• INSTRUCTIONS FOR THE TASK
Reproduce the listing below from the line with "You are a GUI" to the line with "Select the Dimensions row label", both lines included, character for character, minus any pictures.

• RECORD EXCERPTS
-.-.-
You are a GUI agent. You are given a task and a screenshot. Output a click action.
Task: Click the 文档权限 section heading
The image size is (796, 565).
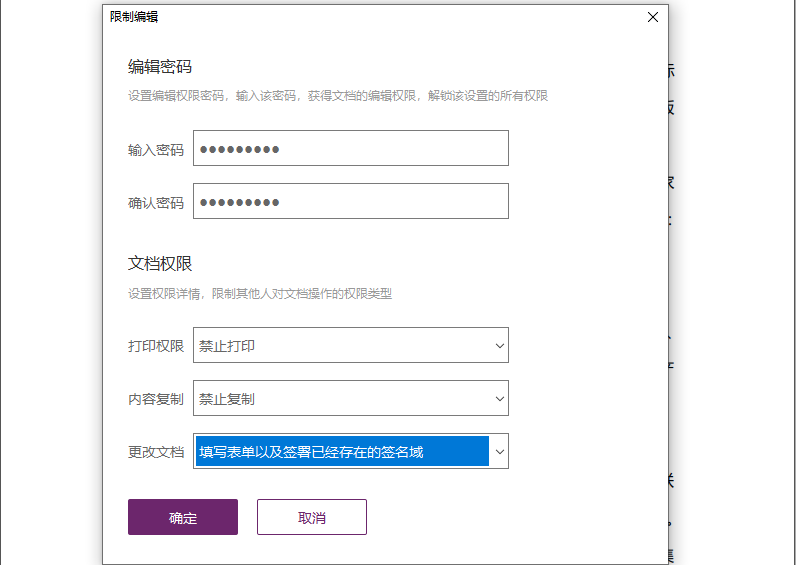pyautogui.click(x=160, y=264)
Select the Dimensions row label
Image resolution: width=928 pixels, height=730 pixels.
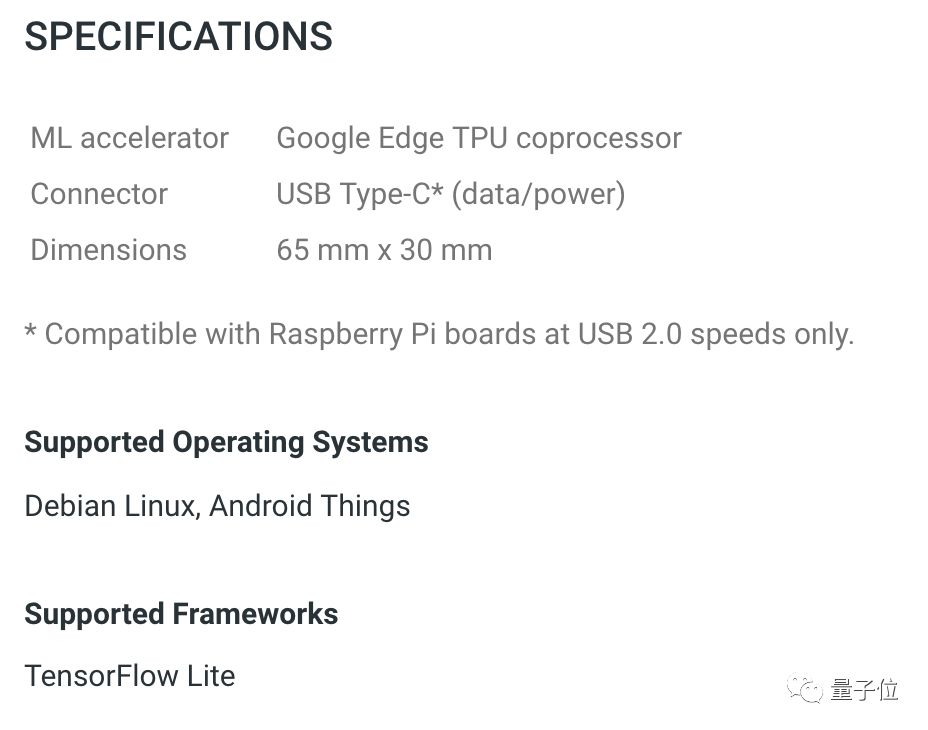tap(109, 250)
-.-.-
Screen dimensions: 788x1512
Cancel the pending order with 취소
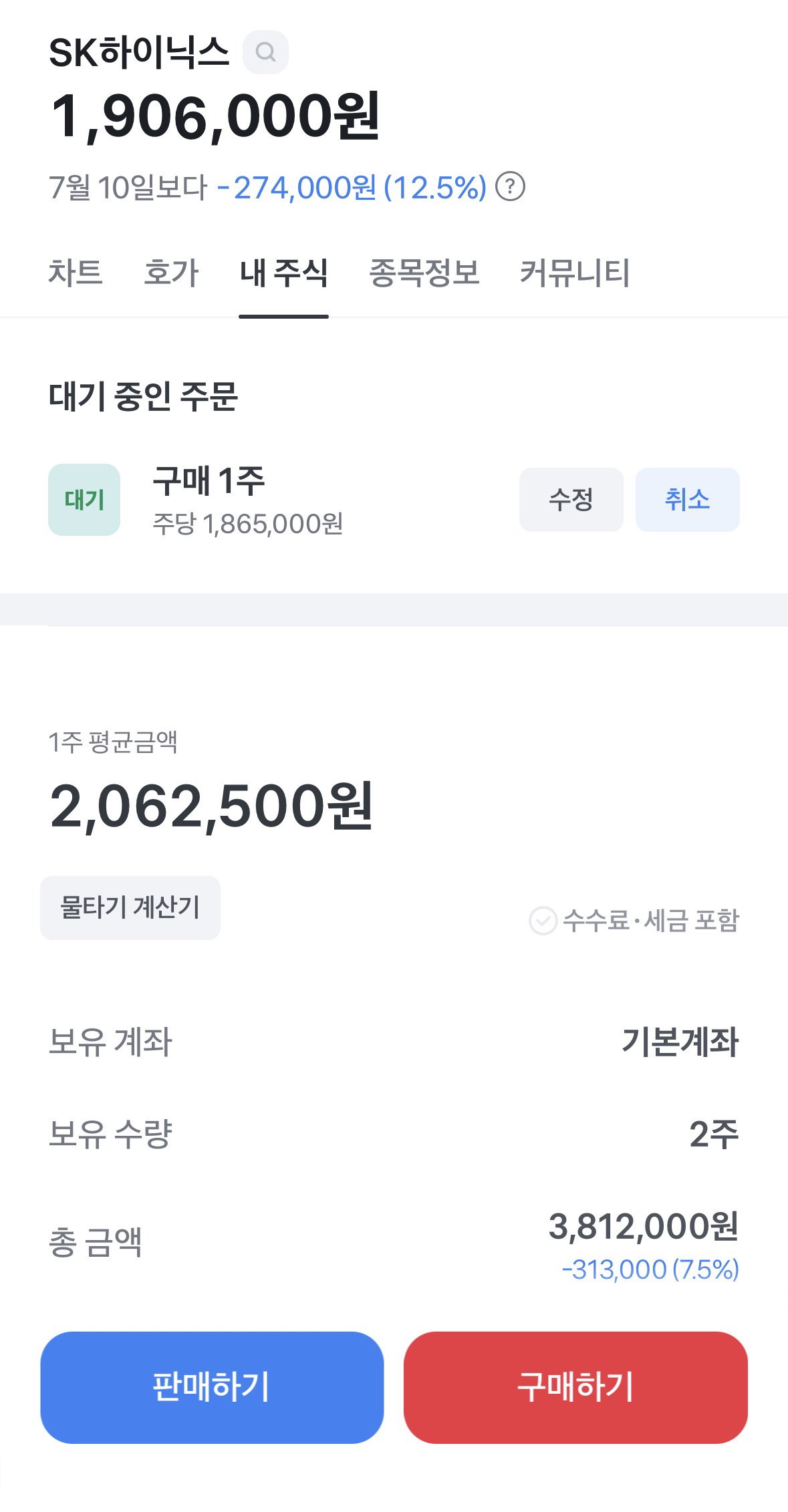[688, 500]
-.-.-
• SOLUTION
You are a GUI agent. You are given a task and a screenshot. Output a click action.
Task: Click the 文档权限 section heading
The image size is (796, 565).
pyautogui.click(x=160, y=264)
Select the Dimensions row label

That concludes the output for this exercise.